**YOUR INSTRUCTIONS:** In the entries that follow, the first line to write out is the one containing "Task: Adjust the Tolerance slider bar", and the last is the one containing "Image resolution: width=1274". Reproduce that stretch exactly, with nothing before or after it.

**LISTED RECORDS:**
☆ ☆ ☆ ☆ ☆
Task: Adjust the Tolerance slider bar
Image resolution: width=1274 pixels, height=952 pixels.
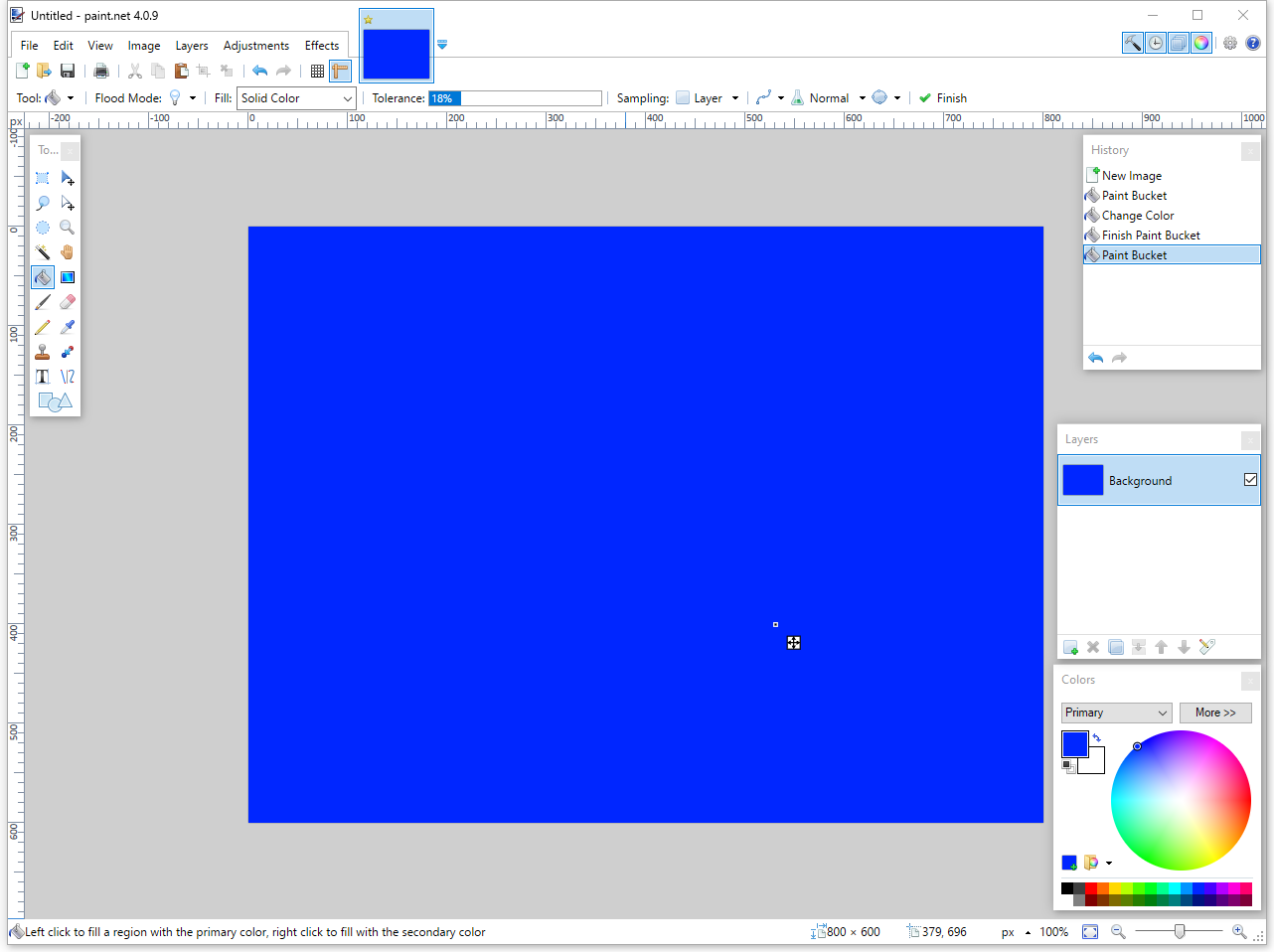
☆ ☆ ☆ ☆ ☆
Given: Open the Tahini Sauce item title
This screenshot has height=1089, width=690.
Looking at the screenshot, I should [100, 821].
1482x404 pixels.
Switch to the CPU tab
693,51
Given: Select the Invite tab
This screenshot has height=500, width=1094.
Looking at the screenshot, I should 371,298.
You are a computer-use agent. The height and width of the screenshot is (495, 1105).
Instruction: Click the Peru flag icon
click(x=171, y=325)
☆ ☆ ☆ ☆ ☆
**THE COMPLETED TASK:**
Task: Adjust the Tolerance slider bar
Image resolution: width=1274 pixels, height=952 pixels.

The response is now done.